▶ [TASK OBJECTIVE] Find the line in the entries below that contains "Viewport: 620px width, 446px height.". Repeat it exactly, and every line after it through the line that contains "You are a computer-use agent. This".

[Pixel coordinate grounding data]
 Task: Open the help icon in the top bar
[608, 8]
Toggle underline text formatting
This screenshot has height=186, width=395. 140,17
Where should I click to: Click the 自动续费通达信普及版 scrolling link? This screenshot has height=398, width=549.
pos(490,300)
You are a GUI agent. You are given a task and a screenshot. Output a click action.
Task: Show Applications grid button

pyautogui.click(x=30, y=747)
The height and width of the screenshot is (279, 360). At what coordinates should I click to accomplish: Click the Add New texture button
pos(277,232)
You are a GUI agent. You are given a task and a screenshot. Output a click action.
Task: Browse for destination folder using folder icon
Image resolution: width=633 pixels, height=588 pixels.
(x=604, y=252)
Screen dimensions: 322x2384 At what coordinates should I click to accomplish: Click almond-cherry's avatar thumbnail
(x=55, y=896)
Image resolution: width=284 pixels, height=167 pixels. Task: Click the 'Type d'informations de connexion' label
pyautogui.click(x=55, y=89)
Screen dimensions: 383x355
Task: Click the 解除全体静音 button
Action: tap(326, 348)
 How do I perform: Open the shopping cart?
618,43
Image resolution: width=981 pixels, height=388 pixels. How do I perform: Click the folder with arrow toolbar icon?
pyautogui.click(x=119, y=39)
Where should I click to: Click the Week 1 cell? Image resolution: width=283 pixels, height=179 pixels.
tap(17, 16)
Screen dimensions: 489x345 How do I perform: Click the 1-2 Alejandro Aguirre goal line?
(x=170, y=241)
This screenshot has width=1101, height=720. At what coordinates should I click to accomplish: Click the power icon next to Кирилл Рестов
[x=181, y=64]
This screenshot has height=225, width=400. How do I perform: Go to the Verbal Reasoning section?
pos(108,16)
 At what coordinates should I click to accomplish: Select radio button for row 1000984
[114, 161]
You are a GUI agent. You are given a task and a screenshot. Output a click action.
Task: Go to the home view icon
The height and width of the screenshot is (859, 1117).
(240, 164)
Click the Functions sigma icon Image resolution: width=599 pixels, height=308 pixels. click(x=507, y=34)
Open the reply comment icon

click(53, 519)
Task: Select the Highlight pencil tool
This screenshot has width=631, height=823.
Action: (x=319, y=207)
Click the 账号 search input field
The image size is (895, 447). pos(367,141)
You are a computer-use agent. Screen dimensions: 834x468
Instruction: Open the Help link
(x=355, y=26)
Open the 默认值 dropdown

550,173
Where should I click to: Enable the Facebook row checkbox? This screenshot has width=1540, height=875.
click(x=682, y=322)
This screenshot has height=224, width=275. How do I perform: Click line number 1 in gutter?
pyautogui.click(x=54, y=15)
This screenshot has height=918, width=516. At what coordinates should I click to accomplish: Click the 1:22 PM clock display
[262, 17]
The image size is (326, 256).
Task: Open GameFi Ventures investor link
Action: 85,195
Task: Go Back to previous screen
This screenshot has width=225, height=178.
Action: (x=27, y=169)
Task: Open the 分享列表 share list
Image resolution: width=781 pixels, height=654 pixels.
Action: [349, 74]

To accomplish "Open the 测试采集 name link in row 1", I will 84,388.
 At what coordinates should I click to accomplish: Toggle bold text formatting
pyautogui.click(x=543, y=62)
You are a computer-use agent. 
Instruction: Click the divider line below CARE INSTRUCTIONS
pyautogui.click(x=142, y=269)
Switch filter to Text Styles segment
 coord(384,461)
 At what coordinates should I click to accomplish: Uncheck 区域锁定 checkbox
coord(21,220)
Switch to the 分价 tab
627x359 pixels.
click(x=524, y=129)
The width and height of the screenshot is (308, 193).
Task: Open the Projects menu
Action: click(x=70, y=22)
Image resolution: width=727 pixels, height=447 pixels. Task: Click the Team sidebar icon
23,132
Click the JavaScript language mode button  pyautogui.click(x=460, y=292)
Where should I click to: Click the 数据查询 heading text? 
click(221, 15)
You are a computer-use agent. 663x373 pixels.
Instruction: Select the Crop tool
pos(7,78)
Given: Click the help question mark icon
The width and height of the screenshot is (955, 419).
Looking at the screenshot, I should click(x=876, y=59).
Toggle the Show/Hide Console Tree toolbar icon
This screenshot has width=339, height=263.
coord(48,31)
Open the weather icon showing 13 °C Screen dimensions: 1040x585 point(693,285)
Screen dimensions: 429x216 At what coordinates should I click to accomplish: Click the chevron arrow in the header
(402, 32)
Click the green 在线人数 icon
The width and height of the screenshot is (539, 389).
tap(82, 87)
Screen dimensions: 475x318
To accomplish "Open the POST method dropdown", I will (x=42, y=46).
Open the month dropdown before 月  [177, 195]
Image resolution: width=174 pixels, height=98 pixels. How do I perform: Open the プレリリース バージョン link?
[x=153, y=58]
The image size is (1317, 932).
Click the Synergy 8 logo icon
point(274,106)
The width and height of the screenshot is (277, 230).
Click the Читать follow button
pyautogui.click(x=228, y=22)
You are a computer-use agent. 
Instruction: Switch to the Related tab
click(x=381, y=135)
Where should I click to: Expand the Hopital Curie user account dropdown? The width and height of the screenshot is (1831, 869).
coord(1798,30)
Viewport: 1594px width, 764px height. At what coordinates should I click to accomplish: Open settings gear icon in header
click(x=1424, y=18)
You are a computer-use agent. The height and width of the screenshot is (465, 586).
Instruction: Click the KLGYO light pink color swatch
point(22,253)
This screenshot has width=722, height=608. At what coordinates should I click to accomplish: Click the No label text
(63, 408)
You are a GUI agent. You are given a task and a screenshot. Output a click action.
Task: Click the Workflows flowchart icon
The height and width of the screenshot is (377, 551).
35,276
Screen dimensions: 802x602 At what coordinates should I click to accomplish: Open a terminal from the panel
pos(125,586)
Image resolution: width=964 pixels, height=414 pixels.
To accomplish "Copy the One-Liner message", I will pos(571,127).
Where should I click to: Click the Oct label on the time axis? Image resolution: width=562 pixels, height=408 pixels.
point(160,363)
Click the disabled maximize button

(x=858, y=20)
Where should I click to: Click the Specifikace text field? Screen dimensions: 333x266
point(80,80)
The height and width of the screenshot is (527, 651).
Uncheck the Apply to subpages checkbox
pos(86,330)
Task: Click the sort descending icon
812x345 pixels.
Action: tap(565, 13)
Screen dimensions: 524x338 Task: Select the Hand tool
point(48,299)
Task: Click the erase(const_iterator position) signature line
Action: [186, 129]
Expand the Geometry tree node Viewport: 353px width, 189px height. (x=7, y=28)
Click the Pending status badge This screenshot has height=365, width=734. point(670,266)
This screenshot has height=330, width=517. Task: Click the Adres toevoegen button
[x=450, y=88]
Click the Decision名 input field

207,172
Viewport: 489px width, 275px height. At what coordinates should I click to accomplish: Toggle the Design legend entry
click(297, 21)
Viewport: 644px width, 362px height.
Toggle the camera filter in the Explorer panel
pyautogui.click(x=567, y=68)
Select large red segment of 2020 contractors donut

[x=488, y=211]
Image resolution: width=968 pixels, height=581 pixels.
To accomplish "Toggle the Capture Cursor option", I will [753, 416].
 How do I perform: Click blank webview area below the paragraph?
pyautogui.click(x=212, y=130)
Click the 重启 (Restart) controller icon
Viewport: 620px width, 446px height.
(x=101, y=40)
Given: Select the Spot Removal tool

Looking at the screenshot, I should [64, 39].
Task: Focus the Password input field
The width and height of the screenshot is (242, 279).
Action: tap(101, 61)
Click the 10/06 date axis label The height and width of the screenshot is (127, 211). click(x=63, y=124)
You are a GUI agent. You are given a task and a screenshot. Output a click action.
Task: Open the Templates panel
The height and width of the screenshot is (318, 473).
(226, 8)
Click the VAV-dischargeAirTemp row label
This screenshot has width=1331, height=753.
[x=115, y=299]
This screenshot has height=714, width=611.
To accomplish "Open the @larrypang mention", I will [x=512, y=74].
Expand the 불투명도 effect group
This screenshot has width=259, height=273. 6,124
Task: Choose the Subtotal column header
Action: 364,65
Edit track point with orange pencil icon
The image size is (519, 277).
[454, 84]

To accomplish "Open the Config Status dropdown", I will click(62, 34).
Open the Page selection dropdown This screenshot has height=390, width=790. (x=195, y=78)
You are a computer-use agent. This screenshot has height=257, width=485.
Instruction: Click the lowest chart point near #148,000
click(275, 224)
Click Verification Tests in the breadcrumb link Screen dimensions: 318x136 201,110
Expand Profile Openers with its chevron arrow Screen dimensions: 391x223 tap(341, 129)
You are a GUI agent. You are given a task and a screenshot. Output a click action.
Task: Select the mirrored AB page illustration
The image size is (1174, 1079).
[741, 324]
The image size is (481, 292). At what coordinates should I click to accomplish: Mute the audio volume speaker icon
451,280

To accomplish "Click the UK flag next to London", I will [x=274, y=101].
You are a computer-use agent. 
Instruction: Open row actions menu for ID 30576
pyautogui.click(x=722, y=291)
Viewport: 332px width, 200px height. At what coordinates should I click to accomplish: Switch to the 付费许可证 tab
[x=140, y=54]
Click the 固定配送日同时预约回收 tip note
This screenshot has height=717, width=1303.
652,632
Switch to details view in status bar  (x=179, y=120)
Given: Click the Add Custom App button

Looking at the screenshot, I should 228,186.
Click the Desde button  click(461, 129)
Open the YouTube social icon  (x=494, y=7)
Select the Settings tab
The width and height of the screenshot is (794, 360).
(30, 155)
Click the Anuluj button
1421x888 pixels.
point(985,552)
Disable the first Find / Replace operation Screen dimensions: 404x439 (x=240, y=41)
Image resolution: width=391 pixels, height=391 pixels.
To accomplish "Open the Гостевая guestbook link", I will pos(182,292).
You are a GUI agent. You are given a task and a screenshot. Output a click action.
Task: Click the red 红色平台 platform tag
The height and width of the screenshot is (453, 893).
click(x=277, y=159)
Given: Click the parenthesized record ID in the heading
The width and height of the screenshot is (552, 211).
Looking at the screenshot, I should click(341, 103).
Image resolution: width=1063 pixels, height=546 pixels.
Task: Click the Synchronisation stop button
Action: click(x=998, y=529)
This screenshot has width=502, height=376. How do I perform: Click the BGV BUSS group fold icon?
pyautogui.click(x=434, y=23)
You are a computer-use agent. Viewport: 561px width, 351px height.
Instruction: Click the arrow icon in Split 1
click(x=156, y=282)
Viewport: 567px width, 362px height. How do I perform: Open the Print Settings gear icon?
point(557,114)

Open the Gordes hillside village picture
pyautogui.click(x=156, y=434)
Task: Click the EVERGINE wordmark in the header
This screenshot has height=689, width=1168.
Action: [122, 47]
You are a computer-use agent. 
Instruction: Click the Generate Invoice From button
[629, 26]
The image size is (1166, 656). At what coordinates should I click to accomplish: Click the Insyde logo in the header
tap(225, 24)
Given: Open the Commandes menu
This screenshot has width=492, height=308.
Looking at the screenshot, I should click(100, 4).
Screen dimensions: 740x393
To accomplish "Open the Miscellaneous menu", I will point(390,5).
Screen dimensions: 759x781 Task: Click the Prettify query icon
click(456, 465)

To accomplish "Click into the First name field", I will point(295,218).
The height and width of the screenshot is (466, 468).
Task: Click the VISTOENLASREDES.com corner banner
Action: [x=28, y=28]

▶ [RESULT FOR THIS EXERCISE]
Viewport: 620px width, 446px height.
(x=101, y=40)
Given: Select the Spot Removal tool

Looking at the screenshot, I should [64, 39].
Task: Focus the Password input field
The width and height of the screenshot is (242, 279).
Action: tap(101, 61)
Click the 10/06 date axis label The height and width of the screenshot is (127, 211). click(x=63, y=124)
You are a GUI agent. You are given a task and a screenshot. Output a click action.
Task: Open the Templates panel
The height and width of the screenshot is (318, 473).
(226, 8)
Click the VAV-dischargeAirTemp row label
This screenshot has width=1331, height=753.
[x=115, y=299]
This screenshot has height=714, width=611.
To accomplish "Open the @larrypang mention", I will [x=512, y=74].
Expand the 불투명도 effect group
This screenshot has width=259, height=273. 6,124
Task: Choose the Subtotal column header
Action: 364,65
Edit track point with orange pencil icon
The image size is (519, 277).
[454, 84]

To accomplish "Open the Config Status dropdown", I will click(62, 34).
Open the Page selection dropdown This screenshot has height=390, width=790. (x=195, y=78)
You are a computer-use agent. This screenshot has height=257, width=485.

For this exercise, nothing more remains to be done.